Different week same menu, today I am yet again going to pitch in favor of Cloud Computing. If you've been following this blog you've probably found the words SaaS and Cloud popping out of your mouth in your chats around the watercooler and leaving your colleagues to think you're a loon. Fear not! I am going to approach the subject in a totally different light this time, and I promise to change either in area or depth in the next posts, probably by diving into more technical stuff.

Loving the Planet is the New Blue

Today, ecology is trendy, so trendy in fact that even huge companies previously massacred by activism or simply negative overall public opinion due to their ecological policies or lack thereof, today promote themselves as green, clean, sustainable, low-footprint, yada yada yada... This practice is sometimes refered to as "greenwashing", like the devil was putting an halo on to hide its horns. I personally call it "who the hell cares?". Does it really matter that much, the motivations that made someone perform a good action? Or does it matter more that the action was performed? No matter what your stance torwards the environment is, if you want to save the planet, or just spend less money, Cloud Computing will make you environment-friendly regardless.
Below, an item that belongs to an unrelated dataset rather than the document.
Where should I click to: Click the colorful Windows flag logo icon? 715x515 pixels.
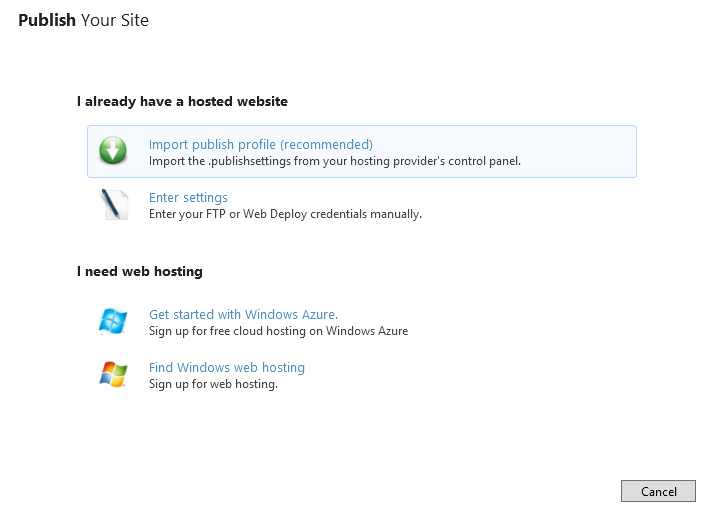point(113,374)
Captain Cloud, He's Our Hero, Gonna Take Pollution Down to Zero

If tomorrow, all services were to be moved to the Cloud, the savings we would have energy-wise would be absolutely incredible. My math skills may be rusty, but "less energy being spent = less energy needing to be produced = smiley planet" seems to be at least correct in theory. Going straight to the point, how can Cloud Computing lower our energy spenditure? Just to get people up to speed, let me just redefine Cloud Computing straight out of Wikipedia again:

Cloud Computing is Internet-based computing, whereby shared resources, software and information are provided to computers and other devices on-demand, like electricity. It is a paradigm shift following the mainframe and client-server shifts that preceded it. Details are abstracted from the users who no longer have need of, expertise in, or control over the technology infrastructure “in the cloud” that supports them.
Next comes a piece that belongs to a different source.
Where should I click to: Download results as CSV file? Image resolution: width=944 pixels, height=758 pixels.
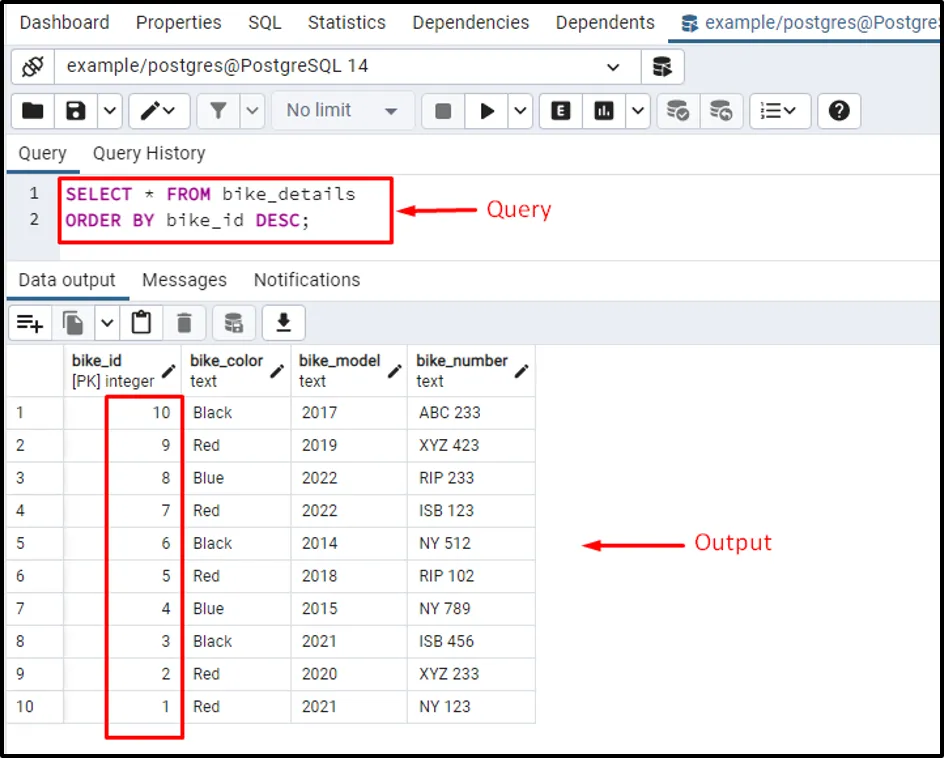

Or show you this nifty Salesforce video instead:

By embracing the Cloud Computing paradigm, you will be using storage and processing capabilities just as you use electricity in your house. To use electricity, you don't really need to understand where it comes from or how it works. You will fairly pay for what you use, and not for the resources that provide what you use. You will pay for the storage and not for the hard disk, for the processing and not for the processor. This business model paves the way for the centralization and brutal optimization of the resources that provide these utilities, especially regarding how they're being used.

Save the Planet by Being Cheap!

Let's think about it in a very simple way. Let's say you want to create a web site and decide to host it on your own. You buy a server just for that purpose, set it up, get your domain, bind it to the server's address, and you're proudly hosting your website by yourself. In the end, it turns out your website is not as important as you thought it was, its not attracting that much traffic, and as a consequence your server is largely underused. Most likely you also have a huge hard disk that is completely empty, unless you are hosting some kind of media streaming service.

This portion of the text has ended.